Search code examples
node.jsoauth-2.0sails.jslinkedin-api

SailsJS Linkedin OAuth 2.0 Login Flow Issues

I'm trying to use this library to authenticate using Linkedin:

https://github.com/auth0/passport-linkedin-oauth2

No Linkedin Login Prompt

I have configured my Passport Linkedin Strategy like so:

var passport = require('passport');
var LinkedInStrategy = require('passport-linkedin-oauth2').Strategy;

passport.serializeUser(function(user, done) {
  done(null, user.id);
});

passport.deserializeUser(function(id, done) {
  User.findById(id, function (err, user) {
    done(err, user);
  });
});

passport.use(new LinkedInStrategy({
  clientID: 'LINKEDIN_API_KEY',
  clientSecret: 'LINKEDIN_API_SECRET',
  callbackURL: 'http://localhost:1337/auth/linkedin/callback',
  scope: ['r_emailaddress', 'r_basicprofile'],
  state: true
}, function(accessToken, refreshToken, profile, done) {
  // asynchronous verification, for effect... 
  process.nextTick(function () {
    // To keep the example simple, the user's LinkedIn profile is returned to 
    // represent the logged-in user. In a typical application, you would want 
    // to associate the LinkedIn account with a user record in your database, 
    // and return that user instead. 
    return done(null, profile);
  });
}));

My AuthController.js looks like this:

var passport = require('passport');

module.exports = {

    login: function(req, res) {     
        passport.authenticate('linkedin', function(err, user, info) {
            // The request will be redirected to LinkedIn for authentication, so this 
            // function will not be called. 
        });
    },

    callback: function(req, res) {

        // ------------------------------------------------------------------------
        // after user authenticated, we get the user's email from
        // Linkedin's JSON response and save it against the matching  
        // email address in the User model
        // ------------------------------------------------------------------------
        console.log(res);
    },

    logout: function(req, res) {
        req.logout();
        res.send('logout successful');
    }   
};

From the linkedin oauth library, I expect the call to:

passport.authenticate('linkedin', function...);

In my AuthController's login action, to redirect the user to Linkedin's login prompt page but what I am actually seeing is my browser just keeps on loading, loading, loading and never stops.

Am I doing something wrong ?

Some questions I am not sure of:

  • Does Linkedin expect my server to be running on HTTPS before it lets this whole thing starts working ?
  • Is there some special configurations that I need to do in my Linkedin developers app setting ? (I've enabled all the correct Javascript SDK URLs)

Callback Error

OK, so continuing on, my next problem appears to be here:

return done(null, profile);
           ^
TypeError: object is not a function

My code is following the npm module instruction here: https://www.npmjs.com/package/passport-linkedin-oauth2

Maybe SailsJS has another way of writing it yet again....

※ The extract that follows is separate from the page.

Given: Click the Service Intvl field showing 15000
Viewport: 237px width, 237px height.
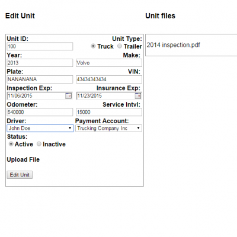Looking at the screenshot, I should tap(109, 112).
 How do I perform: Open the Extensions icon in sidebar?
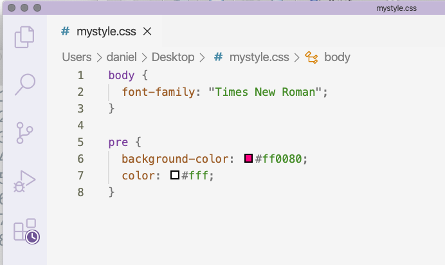pos(26,231)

Authentication Always Fails

After fixing the callback error as mentioned in my solution below, I decided to keep moving on and see how it goes despite the Linkedin documentation isn't quite matching 100% to what I expect from the NPM library.

My next problem is my authenticated.js policy appears to always fail.

My code is below:

// We use passport to determine if we're authenticated
module.exports = function (req, res, next) {
    if(req.authenticated) { // <---- this is the error line
        return next();
    }
    else
    {
        res.send(401, {
            error: 'Nice try buddy. Try logging in with Linkedin first :]'
        });
    }
};
Solution

  • No Login Prompt Solution

    sigh

    I think I'm beginning to grasp some of the difference between SailsJS and pure ExpressJS codes.

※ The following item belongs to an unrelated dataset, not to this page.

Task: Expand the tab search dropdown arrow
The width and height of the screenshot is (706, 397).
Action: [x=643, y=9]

    The problem appears that I was missing this piece of code at the end of my passport.authenticate() method:

    (req, res)

    I picked it up after looking this tutorial again: http://iliketomatoes.com/implement-passport-js-authentication-with-sails-js-0-10-2/

    So now, the final authenticate method should look like:

    passport.authenticate('linkedin', function(err, user, info) {



    // The request will be redirected to LinkedIn for authentication, so this 
    // function will not be called. 



})(req, res); // <--- notice this extra (req, res) code here

    Which matches the Passportjs documentation:

    passport.authenticate('local'),
  function(req, res) {
    // If this function gets called, authentication was successful.
    // `req.user` contains the authenticated user.
    res.redirect('/users/' + req.user.username);
  });

    In a way....if you know what I mean... :D

    Now I got my Linkedin login prompt as expected.

    Finally!

    Callback Error Solution

    OK.....I'm not sure if this is completes the login process...but....

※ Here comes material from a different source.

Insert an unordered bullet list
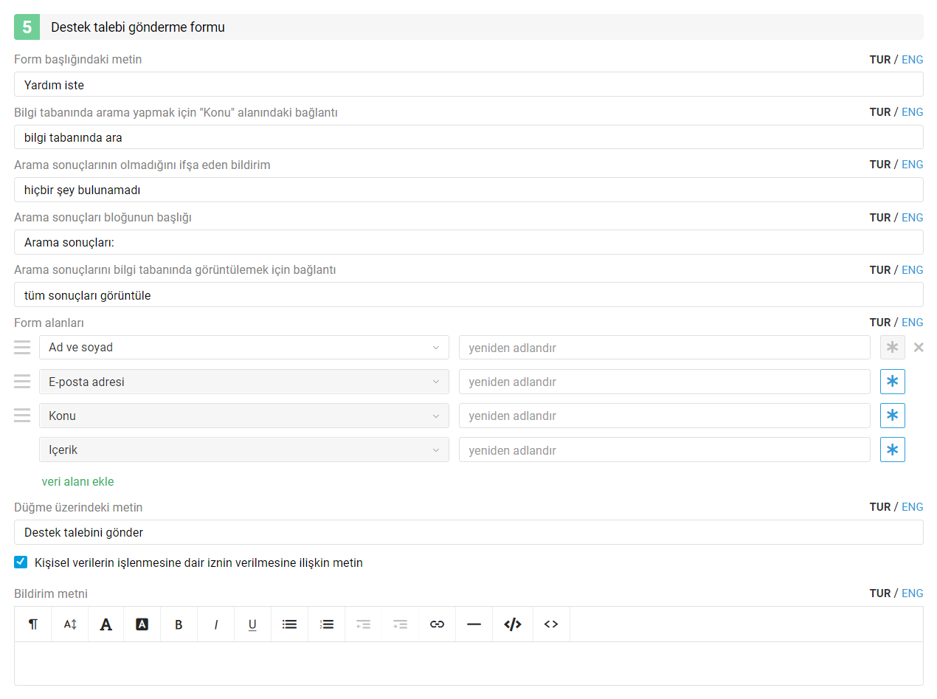This screenshot has width=937, height=699. [289, 624]
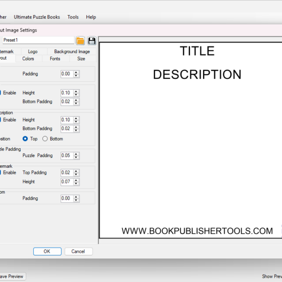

    I noticed I had an extra line:

    passReqToCallback: true

    Taken from this page here:

    https://github.com/auth0/passport-linkedin-oauth2/issues/29

    I removed that and I got a different error message.

    I've also changed my callback code to look like:

    passport.authenticate('linkedin', function(err, user, info) {

    res.json(200, {
        user: user
    });

})(req, res);

    and I got my user JSON which appears to be my Linkedin user profile info:

    {
    user: {
        provider: "linkedin",
        ...
    }
}

    But that's...contradicting the Linkedin documentation...I don't see any access_token or expire_in properties which I was expecting to see in step 3 of the Linkedin OAuth 2.0 documentation (https://developer.linkedin.com/docs/oauth2)...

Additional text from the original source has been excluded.